La transition environnementale et sociétale 
au centre des préoccupations nationales et internationales 
vient nous interroger plus encore 
par l’actualité de démission de Nicolas Hulot. 

LESPARRE-MEDOC, 
en tant que sous-Préfecture du département, 
légitimée de par sa position géocentrée, 
se doit d’être le haut-parleur d'un territoire 
dont les liens à tisser entre ses différentes composantes, 
permettront de le hisser au rang de territoire pilote.

Au XXI° siècle, le véritable désenclavement ne dépend plus des routes 
mais de l’accès aux idées qui font l’histoire. 

JPA pour ALV 



Cette histoire des idées qui nous fait percevoir la nature comme nécessairement bienveillante en France.

Bertrand Vergely / philosophe et théologien.



La démission de Nicolas Hulot ce mardi 28 août remet en évidence les difficultés politiques liées à cette question de l'environnement. Ne peut-on pas estimer que la vision de la nature est idéalisée en France, dans un sens d'une nature docile et pacifiée, qui serait bonne par essence ? Cette vision d'une nature bienveillante n'est-elle justement pas le signe d'un manque d'humilité, voire d'une méconnaissance ? 

B.V. : Depuis le XVIème siècle la France a développé quatre conceptions de la Nature
La première est rabelaisienne  et réside dans une vision généreuse où la Nature est aimée parce qu’elle est vue comme une mère nourricière bien illustrée par le salon de l’Agriculture, qualifié de plus grande ferme de France, qui rassemble chaque année  hommes,  produits de la terre et animaux.  Toujours présente, cette conception  constitue le fond de la relation de la France à la Nature et s’exprime à travers l’attachement que les Français peuvent avoir pour la vigne et le vin, la mer et le poisson, le gibier et la forêt, la campagne, le pain, les légumes, les fruits et la viande, la montagne et le fromage etc … 
La seconde conception de la Nature est cartésienne et réside dans une vision mécanique où la Nature se ramène à l’intelligence que l’esprit peut découvrir dans les choses.

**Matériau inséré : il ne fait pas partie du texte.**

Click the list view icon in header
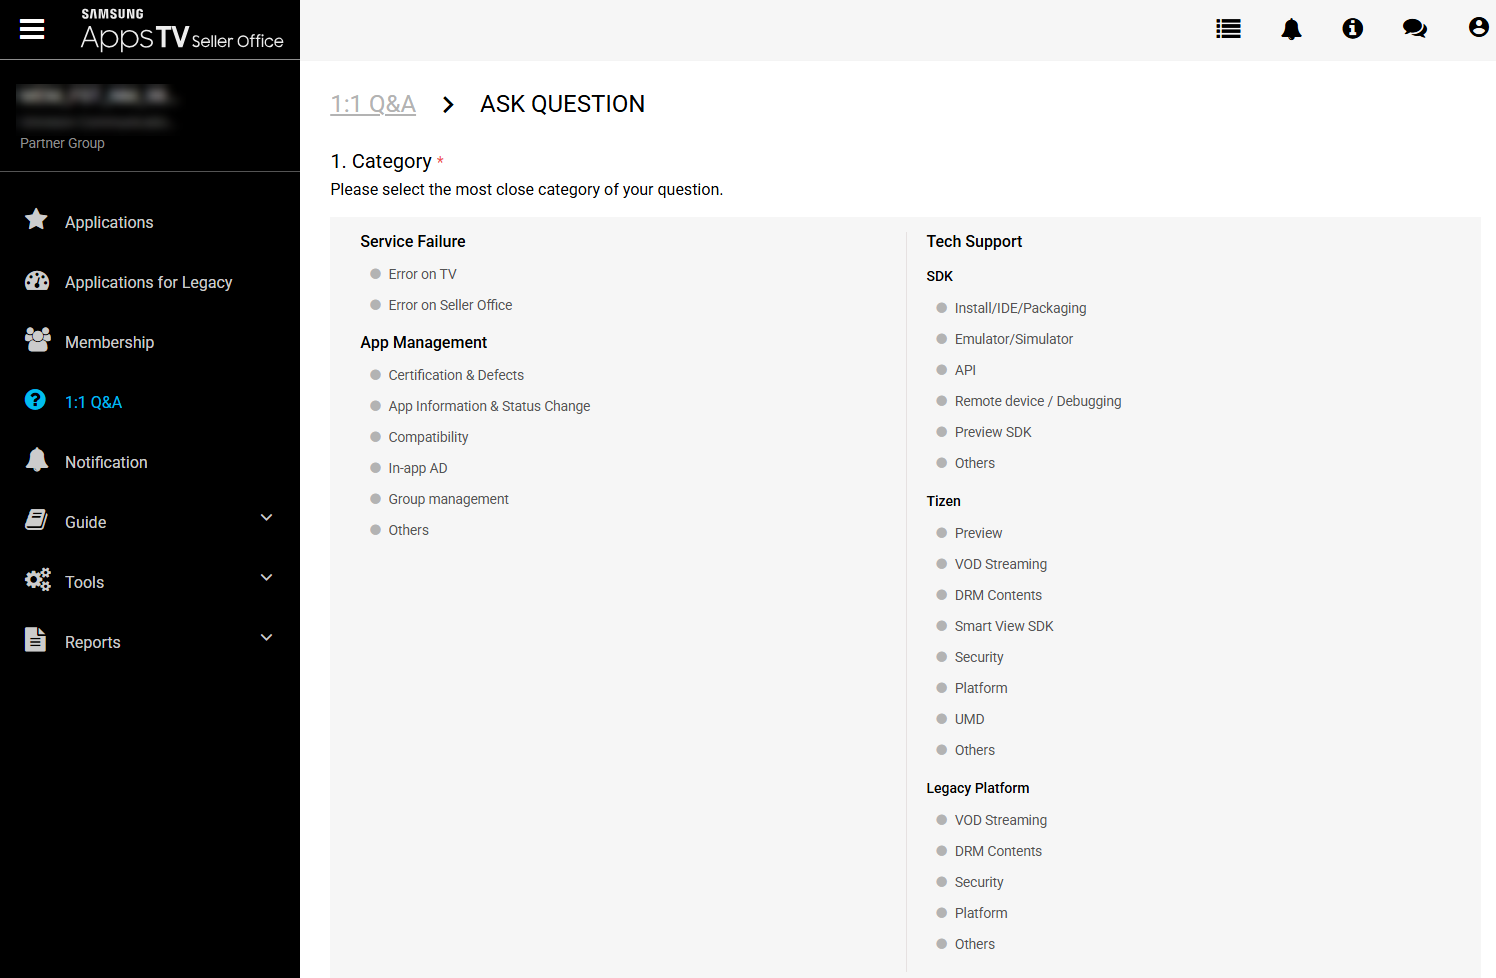This screenshot has height=978, width=1496. (1228, 29)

Si Rabelais apprécie la générosité de la Nature, Descartes apprécie l’ingéniosité de l’esprit humain capable de démêler sa complexité. Cette vision totalement intellectualisée  exprime parfaitement la vision de  l’âge classique avec les jardins à la Française où, toute trace de sauvagerie étant éliminée, la Nature plaît parce qu’elle est totalement humanisée, civilisée et socialisée. Par sa vision civilisée de la Nature la France fascine le monde qui vient par millions visiter Versailles. Reste que Descartes avec sa vision de la Nature comme machine a horrifié et continue d’horrifier les amoureux de la Nature et ses défenseurs, Descartes étant considéré comme le responsable de la domination moderne de la nature par la technique. 

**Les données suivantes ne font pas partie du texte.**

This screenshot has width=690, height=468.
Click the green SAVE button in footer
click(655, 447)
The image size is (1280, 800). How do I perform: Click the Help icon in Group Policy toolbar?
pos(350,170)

Troisième conception de la Nature, la conception rousseauiste. Si Descartes pense la Nature de façon insensible comme une machine, Rousseau la pense  comme une grande âme hyper-sensible. Comme le classicisme Rousseau défend une vision humaine de la Nature. Mais, contre le classicisme, par humanisation de la Nature il n’entend pas la civilisation mais la sensibilité. D’où  chez Rousseau le bon sauvage et non les jardins à la française comme modèle de vie naturelle, le bon sauvage désignant l’homme qui sait vivre simplement avec lui-même. Rousseau a pensé que la Nature étant humaine, l’humanité est naturelle. Il a vu de ce fait cette humanité s’exprimer chez les animaux et le peuple. Cette vision est aujourd’hui présente dans le projet de donner des droits aux animaux comme dans le fait de faire des réseaux sociaux, cette nouvelle image de l’expression populaire,  le fondement de la démocratie. 

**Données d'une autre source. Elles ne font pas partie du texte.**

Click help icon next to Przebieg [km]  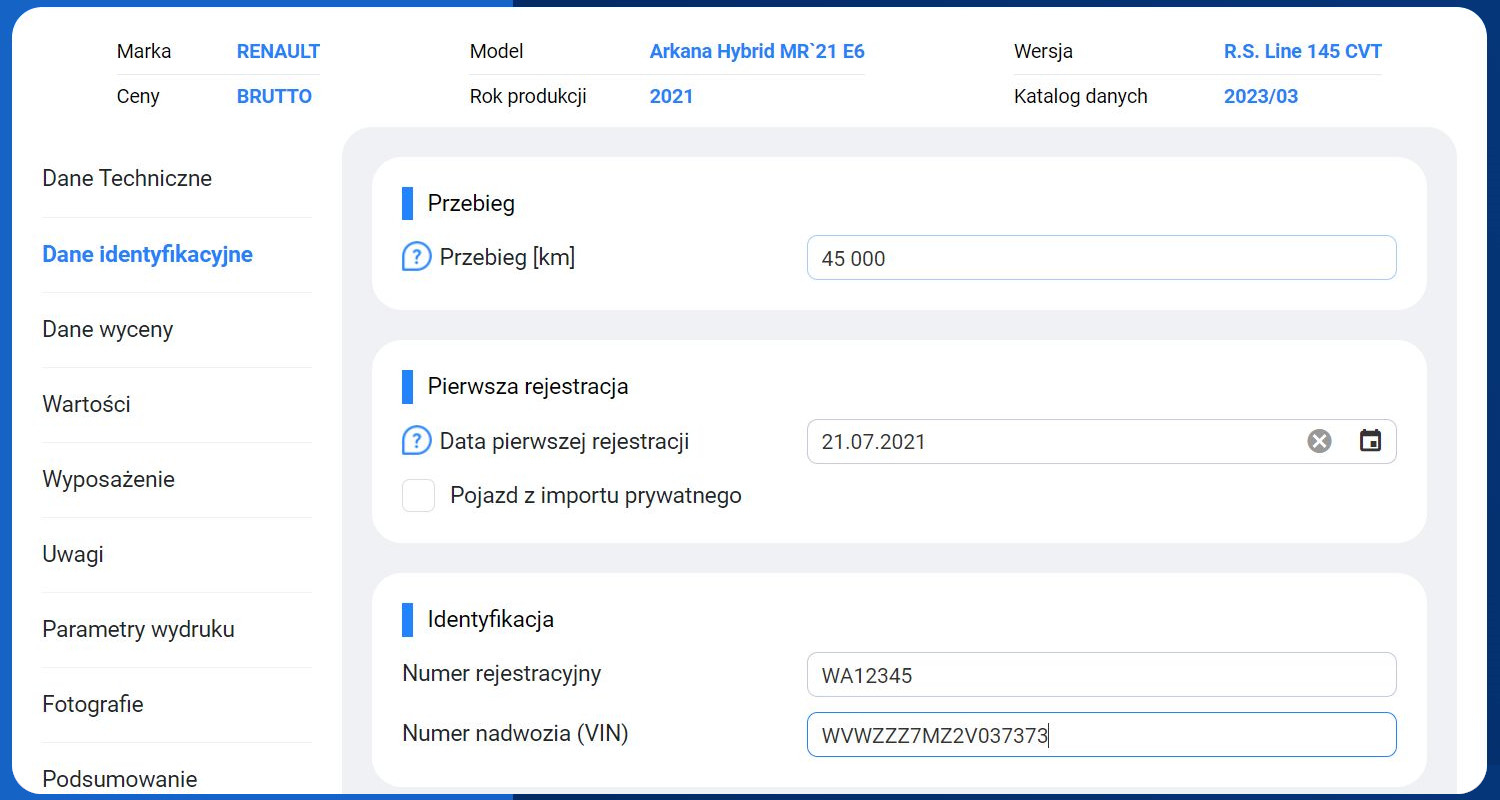416,258
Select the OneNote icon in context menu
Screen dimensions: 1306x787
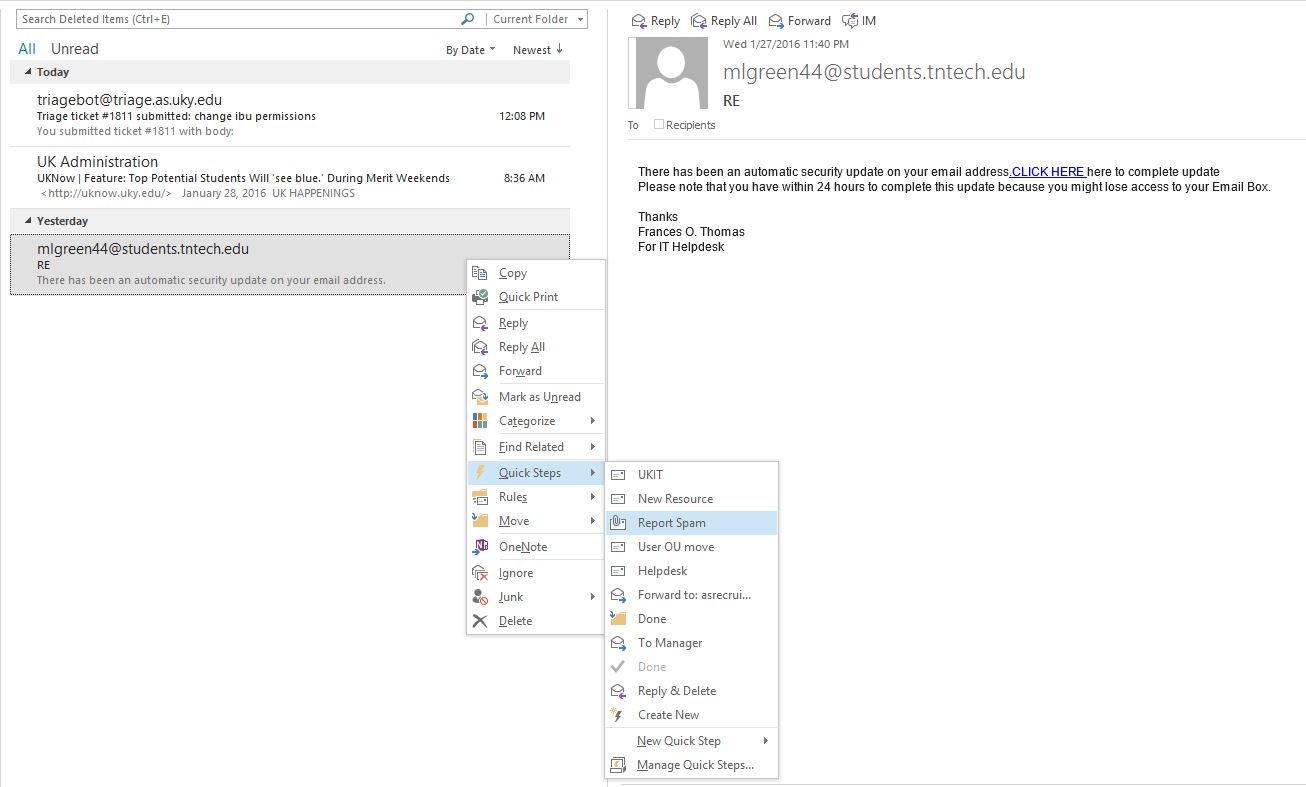pos(480,547)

La quatrième vision de  la Nature  enfin est bergsonienne et vitaliste. Bergson pensait que la Nature est un élan vital évoluant de façon de plus en plus créatrice. Dans notre postmodernité, quand il s’agit de penser le sens de la vie ainsi que la condition humaine c’est à cet élan créateur que l’on se rattache, l’homme étant vu comme venant d’une création afin de devenir lui-même un créateur. 
Aujourd’hui où la question écologique est au centre de la vie politique et de l’inquiétude collective, on s’interroge. La vision qu’a la France de la Nature n’est-elle pas très idéaliste et cet idéalisme quelque peu arrogant n’explique-t-il pas la relation difficile entre écologie et politique ? 
B.V. : La France a une vision idéale de la Nature, c’est vrai, mais n’oublions pas que cet idéal a quatre visages et pas simplement un seul. Quand donc on parle de la vision française de la Nature il importe de se demander : laquelle ? On pense que la France est rousseauiste. Quand elle est révolutionnaire, certainement. Mais, fondamentalement, celle-ci a une vision rabelaisienne et cartésienne oscillant entre la fascination pour la maîtrise scientifique de la Nature et le souci rabelaisien de profiter des bonnes choses que celle-ci produit.  La conception de Rousseau est-elle idéale ? Pas tellement. Derrière sa vision de la Nature comme humanité, bonté et sensibilité, c’est surtout le tragique qui caractérise la Nature, humanité, bonté et sensibilité étant refoulées par la société.  Du fait de son idéalité, cette vision est-elle arrogante et sans humilité ? Elle peut l’être.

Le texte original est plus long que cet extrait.